PREVIOUSLY ENJOYED SOIL
SW: Greylands rejects an enforced denial of the toxic environment
created through unconscious human abuse; it chooses to accept the fact
that the globe has become a fully polluted space with heightened foci
for this pollution, and attempts to address potential directions for
establishing a coexistence. The flats provide a site within which to
escape Martha Stewart's myth of a global preindustrial cranberry
wreathed Connecticut. Borderline Developments proposes an unabashedly
post industrial development, created with a polluted consumer in mind,
situated on 'previously enjoyed' soil and accessed via a media whose
ancestral technology spawned those marks. Perhaps this is appropriatefor
a project appropriating'telepresence', marketed to a population with
escapist aspirations; participants never need involve their own
physicality with the pollutants of the site. Gazing into their computer
screens, users may consider and enjoy use of a site which they will
never touch. These leftover spaces, abandoned by the concrete realm
because of inherent pollutants, uninhabitable climate or corporate
speculative indecision, may be safely accessed by vision through the
medium of the screen. The entire process of territorial colonization may
occur in the space between the monitor and the eye; discovery,
exploration, purchase, design, construction and (visual) inhabitation of
the 'built' product, involving only minimal physical exertion of the
finger tendons at the instigation of a downloaded
consciousness.Similarly appropriate is the submerging of this
consciousness to erect a spatial marker upon the flats from within the
carnival that is the web. With its technological innovation driven by
the needs of paid access pornographic sites and their demand for faster
downloads, the very foundation of inhabited electronic space is touched
by a morality based in roguish entertainments and commercial pleasures.

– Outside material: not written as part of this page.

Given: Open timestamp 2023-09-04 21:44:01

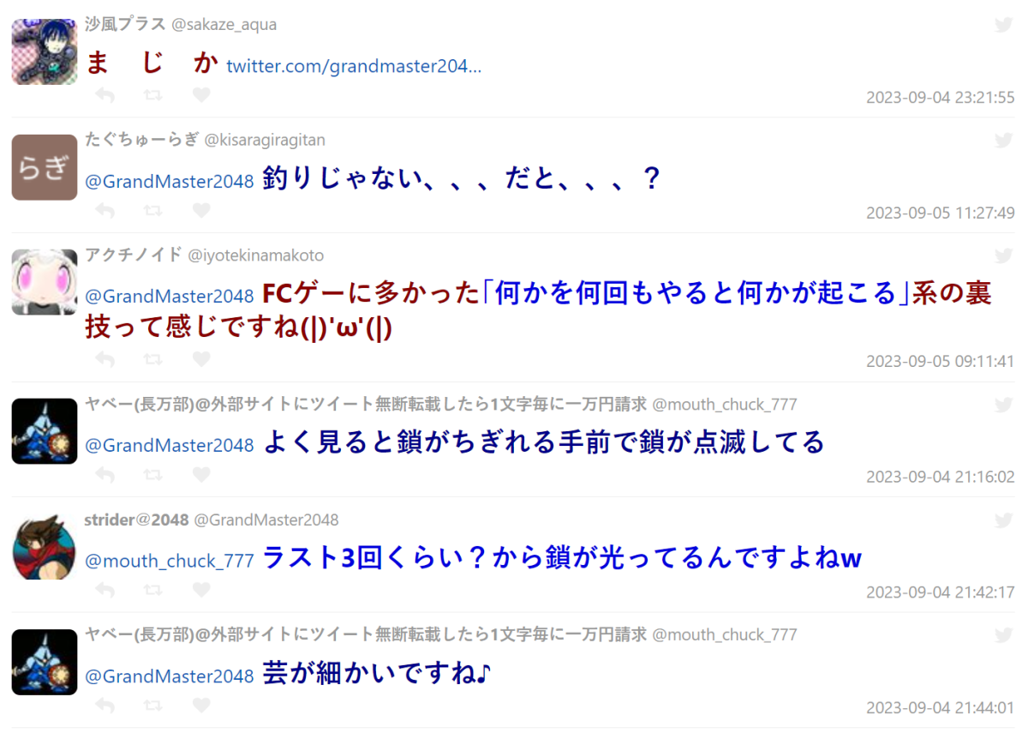Looking at the screenshot, I should coord(940,707).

Borderline Developments situates this particular phase of
territorialization upon a concrete site marred through generations of
fallout (serving the demands of consumers), accessed via the impurities
of the one sphere whose structures transfer cleanly to reconstruct
themselves amongst the toxins of the other. Bahktin's spaces of
transgression emerge in the gaps between strong cultural programs of
cities; here his carnival is extended beyond its electronic borders to
scribe a toxic land mass, its emergence direct and immediate.
NEIGHBOURHOOD
SW: The neighbourhood that Borderline Developments proposes unites the
ultimate in secure place/myths (the home) with a feared twentieth
century product (toxic pollution), effectively re-orienting both into a
newly reworked (and perhaps more accurate) American dream. Ultimately
the result of this production is a thin line of white powder laid by a
remotely powered machine on an empty field. Like the ghostmarks of
archaeological remains thinly veiled by upper layers of soil, the lines
have no spatial volume or tangible substance, being merely referential
to a possible but currently non-existent reality. In this case the site
rewards the researcher with a record of layered uses; from
industrialists' mansions to lowly iron foundries, the dirt of the
Lebreton Flats has served consumers to exhaustion and records in its
depths the emergence of western technology. Beneath the tidy lawns a
record of industrial colonization lies disguised and fallow, its tangled
origins unappreciated, all visible remnants carefully erased to please a
touristic gaze. Borderline Developments asks the surfer to consider the
indelicate inhabitation of these spaces; having chewed up and ejaculated
this dimension, consumers have turned to technological territory for
distraction. The flats project reverses this vector back into the space
of the concrete, re-entering the dimension of memory from that of speed.
Under a conspiratorial disguise of technological advancement, Greylands
questions in what direction we are moving so quickly and demands
consideration of the media through which these trajectories occur.